* _TASK TO COMPLETE_: Reproduce verbatim the lines of the data starting at the line that contains "Task: Click the collate" and ending at the line that contains "Looking at the screenshot, I should click(x=1258, y=622).", both included.

- - - - - - -

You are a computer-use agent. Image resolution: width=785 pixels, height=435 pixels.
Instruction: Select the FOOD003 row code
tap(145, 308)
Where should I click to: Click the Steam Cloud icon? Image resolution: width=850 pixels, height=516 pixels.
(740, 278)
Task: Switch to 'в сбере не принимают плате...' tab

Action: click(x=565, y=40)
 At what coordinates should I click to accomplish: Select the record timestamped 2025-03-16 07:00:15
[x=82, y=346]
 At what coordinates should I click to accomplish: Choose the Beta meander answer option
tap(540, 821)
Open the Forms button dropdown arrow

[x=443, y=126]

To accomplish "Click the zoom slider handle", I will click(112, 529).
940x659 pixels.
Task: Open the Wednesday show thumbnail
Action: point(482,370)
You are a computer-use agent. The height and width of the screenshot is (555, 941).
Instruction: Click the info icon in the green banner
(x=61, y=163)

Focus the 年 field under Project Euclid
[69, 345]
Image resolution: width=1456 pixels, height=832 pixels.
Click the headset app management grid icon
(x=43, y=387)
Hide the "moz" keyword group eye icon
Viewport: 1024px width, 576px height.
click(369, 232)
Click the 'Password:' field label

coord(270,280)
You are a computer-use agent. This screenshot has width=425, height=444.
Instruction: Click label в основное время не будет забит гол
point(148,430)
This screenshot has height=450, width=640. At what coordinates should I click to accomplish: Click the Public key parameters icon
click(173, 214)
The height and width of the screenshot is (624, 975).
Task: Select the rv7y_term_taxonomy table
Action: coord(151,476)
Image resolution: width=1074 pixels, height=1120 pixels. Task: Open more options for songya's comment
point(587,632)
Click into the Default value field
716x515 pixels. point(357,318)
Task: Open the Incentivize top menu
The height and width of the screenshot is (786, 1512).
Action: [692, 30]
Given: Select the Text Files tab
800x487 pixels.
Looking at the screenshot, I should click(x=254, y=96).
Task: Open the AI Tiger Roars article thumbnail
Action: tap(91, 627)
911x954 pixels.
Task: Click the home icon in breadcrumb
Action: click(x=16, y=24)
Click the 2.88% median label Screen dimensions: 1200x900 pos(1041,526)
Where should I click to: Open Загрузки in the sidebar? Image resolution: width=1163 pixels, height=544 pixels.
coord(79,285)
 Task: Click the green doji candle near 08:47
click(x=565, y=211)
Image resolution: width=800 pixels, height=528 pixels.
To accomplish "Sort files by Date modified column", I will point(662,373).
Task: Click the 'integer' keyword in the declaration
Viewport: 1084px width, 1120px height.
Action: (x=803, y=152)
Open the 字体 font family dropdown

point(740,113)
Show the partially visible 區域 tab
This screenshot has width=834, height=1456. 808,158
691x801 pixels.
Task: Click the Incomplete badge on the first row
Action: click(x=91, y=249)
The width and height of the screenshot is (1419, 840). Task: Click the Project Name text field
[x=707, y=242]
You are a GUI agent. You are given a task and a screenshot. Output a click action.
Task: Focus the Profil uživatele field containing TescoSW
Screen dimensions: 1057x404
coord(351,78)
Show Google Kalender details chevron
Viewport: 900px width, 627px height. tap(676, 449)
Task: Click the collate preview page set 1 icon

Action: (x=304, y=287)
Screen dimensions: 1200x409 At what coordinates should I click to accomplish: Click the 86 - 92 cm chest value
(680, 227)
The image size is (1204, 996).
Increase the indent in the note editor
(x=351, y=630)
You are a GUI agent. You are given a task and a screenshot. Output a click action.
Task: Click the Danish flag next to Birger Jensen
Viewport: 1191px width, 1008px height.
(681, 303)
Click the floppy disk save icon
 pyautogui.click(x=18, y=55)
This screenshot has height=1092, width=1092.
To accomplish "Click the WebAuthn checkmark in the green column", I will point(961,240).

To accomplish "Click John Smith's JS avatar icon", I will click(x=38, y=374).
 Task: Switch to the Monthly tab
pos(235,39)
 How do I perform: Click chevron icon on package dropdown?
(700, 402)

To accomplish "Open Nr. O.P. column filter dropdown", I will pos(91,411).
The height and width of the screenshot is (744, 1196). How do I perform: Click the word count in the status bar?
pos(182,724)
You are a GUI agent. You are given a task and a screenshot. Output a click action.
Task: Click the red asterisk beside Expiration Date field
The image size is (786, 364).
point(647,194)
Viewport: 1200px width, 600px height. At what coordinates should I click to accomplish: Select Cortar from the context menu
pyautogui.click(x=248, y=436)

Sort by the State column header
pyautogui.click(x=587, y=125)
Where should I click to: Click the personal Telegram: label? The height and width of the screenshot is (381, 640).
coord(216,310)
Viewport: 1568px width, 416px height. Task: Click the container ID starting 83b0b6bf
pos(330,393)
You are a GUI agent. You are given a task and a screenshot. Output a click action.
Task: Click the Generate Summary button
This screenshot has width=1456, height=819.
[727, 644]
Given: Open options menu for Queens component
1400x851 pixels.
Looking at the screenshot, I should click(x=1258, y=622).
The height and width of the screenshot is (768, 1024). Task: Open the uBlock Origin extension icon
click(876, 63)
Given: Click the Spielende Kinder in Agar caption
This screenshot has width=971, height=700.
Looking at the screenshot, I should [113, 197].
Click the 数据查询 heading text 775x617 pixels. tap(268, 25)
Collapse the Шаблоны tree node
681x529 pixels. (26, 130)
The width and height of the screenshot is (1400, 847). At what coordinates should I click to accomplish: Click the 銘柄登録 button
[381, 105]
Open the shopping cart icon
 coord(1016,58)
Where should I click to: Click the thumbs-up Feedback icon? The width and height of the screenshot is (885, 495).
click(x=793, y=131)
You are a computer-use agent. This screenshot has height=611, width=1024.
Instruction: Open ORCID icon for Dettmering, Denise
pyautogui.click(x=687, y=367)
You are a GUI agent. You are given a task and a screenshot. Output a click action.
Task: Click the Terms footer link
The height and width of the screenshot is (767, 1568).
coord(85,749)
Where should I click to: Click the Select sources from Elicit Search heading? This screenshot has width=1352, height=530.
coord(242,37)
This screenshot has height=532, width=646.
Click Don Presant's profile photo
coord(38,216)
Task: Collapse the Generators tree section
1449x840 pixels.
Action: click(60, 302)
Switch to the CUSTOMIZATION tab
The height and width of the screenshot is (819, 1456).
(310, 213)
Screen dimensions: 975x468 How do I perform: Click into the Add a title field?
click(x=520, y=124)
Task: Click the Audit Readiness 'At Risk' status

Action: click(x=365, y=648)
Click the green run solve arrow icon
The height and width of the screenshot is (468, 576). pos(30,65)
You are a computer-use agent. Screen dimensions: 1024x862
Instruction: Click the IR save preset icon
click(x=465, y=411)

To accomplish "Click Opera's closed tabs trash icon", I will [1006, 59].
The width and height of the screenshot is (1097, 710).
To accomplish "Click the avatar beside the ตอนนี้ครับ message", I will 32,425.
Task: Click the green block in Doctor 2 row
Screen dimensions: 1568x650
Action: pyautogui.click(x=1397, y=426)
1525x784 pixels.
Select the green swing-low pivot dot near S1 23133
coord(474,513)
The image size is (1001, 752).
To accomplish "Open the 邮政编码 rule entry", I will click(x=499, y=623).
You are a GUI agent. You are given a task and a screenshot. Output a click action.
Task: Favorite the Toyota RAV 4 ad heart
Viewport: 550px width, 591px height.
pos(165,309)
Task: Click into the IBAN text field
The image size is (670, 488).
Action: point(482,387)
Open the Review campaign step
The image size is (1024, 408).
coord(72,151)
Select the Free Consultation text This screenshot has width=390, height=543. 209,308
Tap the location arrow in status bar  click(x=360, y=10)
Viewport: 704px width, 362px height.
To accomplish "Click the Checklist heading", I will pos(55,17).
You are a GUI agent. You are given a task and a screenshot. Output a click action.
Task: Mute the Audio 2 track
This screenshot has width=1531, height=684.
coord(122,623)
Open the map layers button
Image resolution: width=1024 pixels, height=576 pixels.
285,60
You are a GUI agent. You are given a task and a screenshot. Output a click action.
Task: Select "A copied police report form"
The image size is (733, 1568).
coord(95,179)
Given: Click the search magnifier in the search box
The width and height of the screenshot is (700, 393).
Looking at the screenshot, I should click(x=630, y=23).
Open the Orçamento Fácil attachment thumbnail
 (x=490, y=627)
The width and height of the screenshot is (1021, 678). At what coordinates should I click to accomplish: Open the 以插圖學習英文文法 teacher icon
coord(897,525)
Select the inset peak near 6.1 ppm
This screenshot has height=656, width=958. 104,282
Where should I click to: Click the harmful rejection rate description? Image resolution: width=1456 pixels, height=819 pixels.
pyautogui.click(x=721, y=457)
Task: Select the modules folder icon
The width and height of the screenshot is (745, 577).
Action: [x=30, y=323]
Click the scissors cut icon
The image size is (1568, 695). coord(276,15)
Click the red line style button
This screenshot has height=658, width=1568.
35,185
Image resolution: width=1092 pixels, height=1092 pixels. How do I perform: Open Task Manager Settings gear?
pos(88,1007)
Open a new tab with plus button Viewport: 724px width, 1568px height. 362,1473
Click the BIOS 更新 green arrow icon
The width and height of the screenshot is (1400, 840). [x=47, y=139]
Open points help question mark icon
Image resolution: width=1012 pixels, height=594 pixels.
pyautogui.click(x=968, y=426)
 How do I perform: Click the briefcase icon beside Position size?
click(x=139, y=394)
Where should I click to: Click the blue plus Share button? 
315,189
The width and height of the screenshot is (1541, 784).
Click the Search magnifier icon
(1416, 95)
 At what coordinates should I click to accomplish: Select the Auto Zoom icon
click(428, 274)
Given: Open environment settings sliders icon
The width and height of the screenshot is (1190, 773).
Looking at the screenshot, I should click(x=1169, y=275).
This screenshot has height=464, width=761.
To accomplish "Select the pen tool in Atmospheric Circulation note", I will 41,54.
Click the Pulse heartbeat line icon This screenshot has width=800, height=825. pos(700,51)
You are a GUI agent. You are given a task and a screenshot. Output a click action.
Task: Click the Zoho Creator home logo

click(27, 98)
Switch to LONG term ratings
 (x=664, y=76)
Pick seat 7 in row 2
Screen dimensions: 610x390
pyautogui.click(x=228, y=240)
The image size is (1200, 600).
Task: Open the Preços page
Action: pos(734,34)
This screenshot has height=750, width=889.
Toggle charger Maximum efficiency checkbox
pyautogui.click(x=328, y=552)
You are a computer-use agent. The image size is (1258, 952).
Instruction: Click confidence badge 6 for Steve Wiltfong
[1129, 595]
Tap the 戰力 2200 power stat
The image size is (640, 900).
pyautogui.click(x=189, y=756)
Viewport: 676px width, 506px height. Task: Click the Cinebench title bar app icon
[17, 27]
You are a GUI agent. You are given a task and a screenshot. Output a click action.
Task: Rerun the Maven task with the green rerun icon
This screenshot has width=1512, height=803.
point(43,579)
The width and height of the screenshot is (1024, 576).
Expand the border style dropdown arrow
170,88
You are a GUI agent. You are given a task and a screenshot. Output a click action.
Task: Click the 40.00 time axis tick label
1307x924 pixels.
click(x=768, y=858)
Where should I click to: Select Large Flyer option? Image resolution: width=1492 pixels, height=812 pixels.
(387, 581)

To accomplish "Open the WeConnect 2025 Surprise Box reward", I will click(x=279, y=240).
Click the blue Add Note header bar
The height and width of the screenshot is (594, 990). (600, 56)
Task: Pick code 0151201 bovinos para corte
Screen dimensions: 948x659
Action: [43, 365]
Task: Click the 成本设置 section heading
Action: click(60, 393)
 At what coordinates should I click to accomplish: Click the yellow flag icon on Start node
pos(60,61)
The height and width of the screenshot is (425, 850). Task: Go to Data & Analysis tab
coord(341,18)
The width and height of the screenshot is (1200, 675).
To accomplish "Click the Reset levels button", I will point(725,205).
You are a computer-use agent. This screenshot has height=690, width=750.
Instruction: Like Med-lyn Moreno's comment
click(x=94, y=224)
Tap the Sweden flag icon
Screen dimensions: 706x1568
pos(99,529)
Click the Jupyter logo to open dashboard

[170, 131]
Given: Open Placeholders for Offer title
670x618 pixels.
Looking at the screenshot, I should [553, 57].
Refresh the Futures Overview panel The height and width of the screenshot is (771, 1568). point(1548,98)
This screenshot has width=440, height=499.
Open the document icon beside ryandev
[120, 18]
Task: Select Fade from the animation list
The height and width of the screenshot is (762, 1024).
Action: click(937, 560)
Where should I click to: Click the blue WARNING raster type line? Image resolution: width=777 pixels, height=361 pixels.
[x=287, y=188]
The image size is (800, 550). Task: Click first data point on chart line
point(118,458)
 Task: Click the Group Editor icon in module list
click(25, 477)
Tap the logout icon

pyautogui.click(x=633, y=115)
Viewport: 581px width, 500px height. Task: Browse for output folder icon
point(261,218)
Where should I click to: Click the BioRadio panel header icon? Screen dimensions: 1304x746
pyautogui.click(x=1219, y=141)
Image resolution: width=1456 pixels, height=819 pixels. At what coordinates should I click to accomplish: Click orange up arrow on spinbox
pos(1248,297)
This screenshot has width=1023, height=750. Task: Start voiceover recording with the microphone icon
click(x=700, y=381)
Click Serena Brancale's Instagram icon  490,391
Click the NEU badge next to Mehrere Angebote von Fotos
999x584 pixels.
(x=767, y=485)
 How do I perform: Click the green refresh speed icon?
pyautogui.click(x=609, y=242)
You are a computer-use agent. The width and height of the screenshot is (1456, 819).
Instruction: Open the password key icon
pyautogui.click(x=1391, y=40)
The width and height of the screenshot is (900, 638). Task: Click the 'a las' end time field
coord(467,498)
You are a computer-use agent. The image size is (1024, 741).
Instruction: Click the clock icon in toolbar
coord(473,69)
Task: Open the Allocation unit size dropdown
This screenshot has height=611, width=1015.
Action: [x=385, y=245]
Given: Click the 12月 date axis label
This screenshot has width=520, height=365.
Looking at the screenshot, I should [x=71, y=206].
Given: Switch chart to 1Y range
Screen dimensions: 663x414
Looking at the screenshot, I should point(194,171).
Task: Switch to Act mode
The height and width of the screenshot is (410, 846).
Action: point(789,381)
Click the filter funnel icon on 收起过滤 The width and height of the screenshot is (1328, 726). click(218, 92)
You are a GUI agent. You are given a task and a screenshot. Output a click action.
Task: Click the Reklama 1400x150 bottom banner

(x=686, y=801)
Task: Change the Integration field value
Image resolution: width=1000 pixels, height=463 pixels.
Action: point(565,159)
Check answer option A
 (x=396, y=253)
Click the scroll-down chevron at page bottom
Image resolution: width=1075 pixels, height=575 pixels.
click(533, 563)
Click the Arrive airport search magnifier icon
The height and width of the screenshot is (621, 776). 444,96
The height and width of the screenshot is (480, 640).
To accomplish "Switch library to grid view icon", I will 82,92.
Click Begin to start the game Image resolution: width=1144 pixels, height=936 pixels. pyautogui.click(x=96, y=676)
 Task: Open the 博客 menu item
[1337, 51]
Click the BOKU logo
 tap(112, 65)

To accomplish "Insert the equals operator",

- - - - - - -

* _EXERCISE SOLUTION_:
Task: Click the collate preview page set 1 icon

Action: (x=304, y=287)
Screen dimensions: 1200x409 At what coordinates should I click to accomplish: Click the 86 - 92 cm chest value
(680, 227)
The image size is (1204, 996).
Increase the indent in the note editor
(x=351, y=630)
You are a GUI agent. You are given a task and a screenshot. Output a click action.
Task: Click the Danish flag next to Birger Jensen
Viewport: 1191px width, 1008px height.
(681, 303)
Click the floppy disk save icon
 pyautogui.click(x=18, y=55)
This screenshot has height=1092, width=1092.
To accomplish "Click the WebAuthn checkmark in the green column", I will point(961,240).

To accomplish "Click John Smith's JS avatar icon", I will click(x=38, y=374).
 Task: Switch to the Monthly tab
pos(235,39)
 How do I perform: Click chevron icon on package dropdown?
(700, 402)

To accomplish "Open Nr. O.P. column filter dropdown", I will pos(91,411).
The height and width of the screenshot is (744, 1196). How do I perform: Click the word count in the status bar?
pos(182,724)
You are a GUI agent. You are given a task and a screenshot. Output a click action.
Task: Click the red asterisk beside Expiration Date field
The image size is (786, 364).
point(647,194)
Viewport: 1200px width, 600px height. At what coordinates should I click to accomplish: Select Cortar from the context menu
pyautogui.click(x=248, y=436)

Sort by the State column header
pyautogui.click(x=587, y=125)
Where should I click to: Click the personal Telegram: label? The height and width of the screenshot is (381, 640).
coord(216,310)
Viewport: 1568px width, 416px height. Task: Click the container ID starting 83b0b6bf
pos(330,393)
You are a GUI agent. You are given a task and a screenshot. Output a click action.
Task: Click the Generate Summary button
This screenshot has width=1456, height=819.
[727, 644]
Given: Open options menu for Queens component
1400x851 pixels.
Looking at the screenshot, I should click(x=1258, y=622).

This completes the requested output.